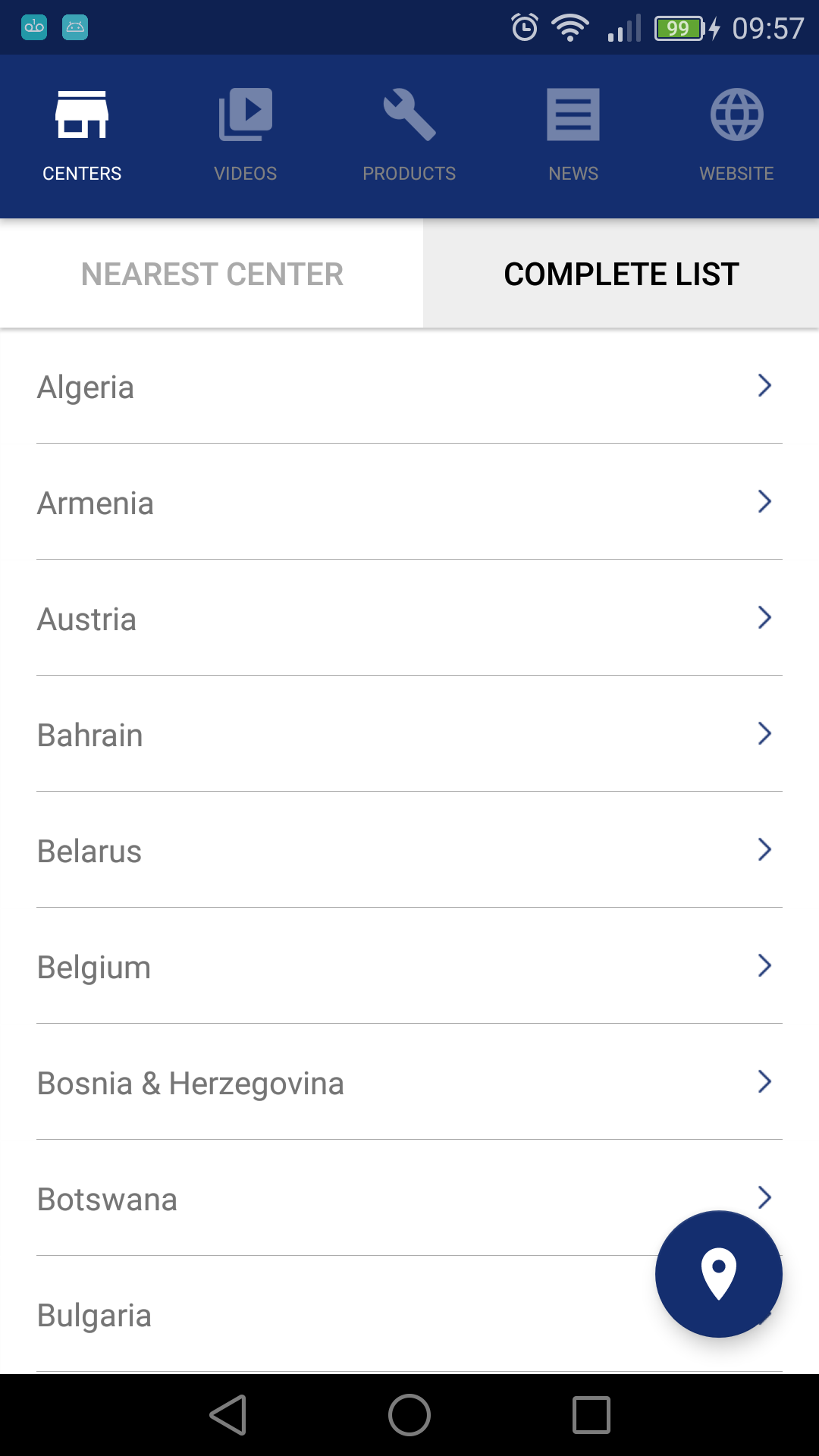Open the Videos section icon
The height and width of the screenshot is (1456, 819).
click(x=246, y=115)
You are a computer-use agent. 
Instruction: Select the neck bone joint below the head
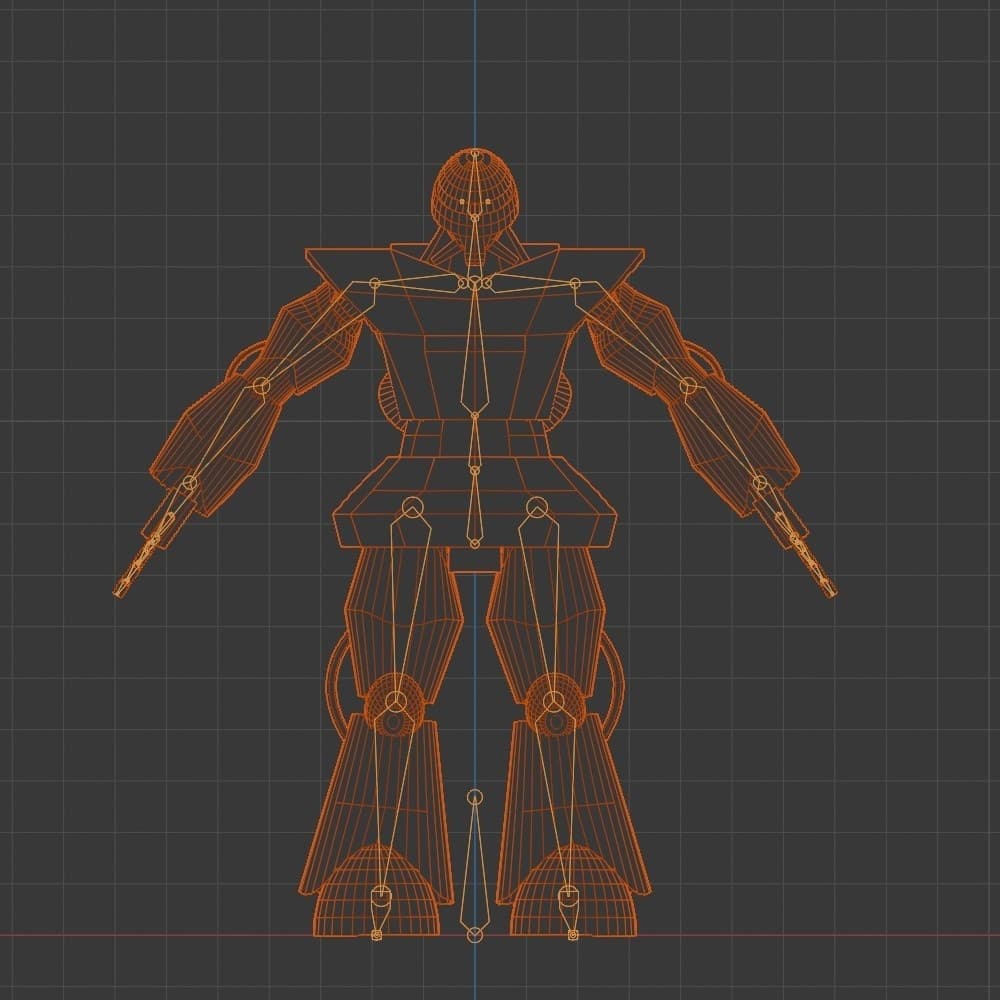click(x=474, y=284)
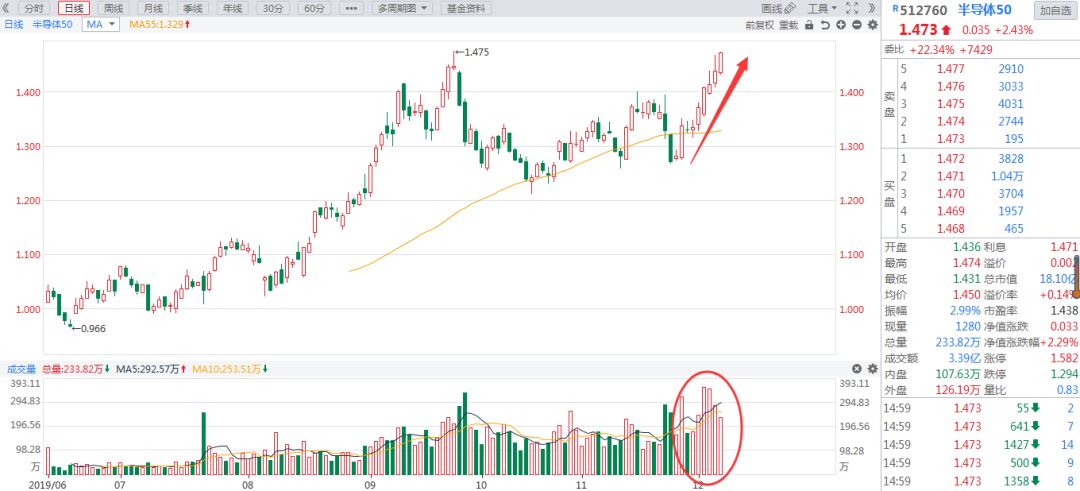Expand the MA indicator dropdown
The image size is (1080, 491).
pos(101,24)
········
Task brief -
Skip the pictures. Please copy exactly the lines from the one with "Instruction: Select the" through the final line of the material above, both ends included.

Exercise result -
Instruction: Select the neck bone joint below the head
click(x=474, y=284)
Expand the MA indicator dropdown
The image size is (1080, 491).
pos(101,24)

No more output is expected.